--- begin SUPPLIED DATA ---

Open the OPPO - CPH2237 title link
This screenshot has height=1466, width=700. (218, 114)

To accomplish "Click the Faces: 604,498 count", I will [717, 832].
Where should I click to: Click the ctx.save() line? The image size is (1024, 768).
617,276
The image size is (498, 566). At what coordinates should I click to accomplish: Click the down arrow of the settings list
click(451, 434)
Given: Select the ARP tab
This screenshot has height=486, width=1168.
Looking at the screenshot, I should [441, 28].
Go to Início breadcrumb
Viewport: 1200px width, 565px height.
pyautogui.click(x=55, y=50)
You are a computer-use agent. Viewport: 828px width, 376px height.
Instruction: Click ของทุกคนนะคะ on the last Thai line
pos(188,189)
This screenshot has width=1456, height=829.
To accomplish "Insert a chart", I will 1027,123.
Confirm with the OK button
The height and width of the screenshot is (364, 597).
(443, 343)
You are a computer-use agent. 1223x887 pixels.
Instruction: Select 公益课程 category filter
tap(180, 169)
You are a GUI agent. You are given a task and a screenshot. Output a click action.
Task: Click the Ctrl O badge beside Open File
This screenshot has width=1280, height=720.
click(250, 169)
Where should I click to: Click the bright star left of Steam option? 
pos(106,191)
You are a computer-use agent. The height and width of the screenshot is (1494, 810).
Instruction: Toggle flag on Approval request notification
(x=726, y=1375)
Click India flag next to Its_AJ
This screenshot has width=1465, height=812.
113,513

--- end SUPPLIED DATA ---

[TASK]
Quote the part of the material that opens with the line containing "Where should I click to: Click the ctx.save()" and closes with the line containing "click(451, 434)", both lines included, and nothing else.

[OUTPUT OF THE EXERCISE]
Where should I click to: Click the ctx.save() line? The image size is (1024, 768).
617,276
The image size is (498, 566). At what coordinates should I click to accomplish: Click the down arrow of the settings list
click(451, 434)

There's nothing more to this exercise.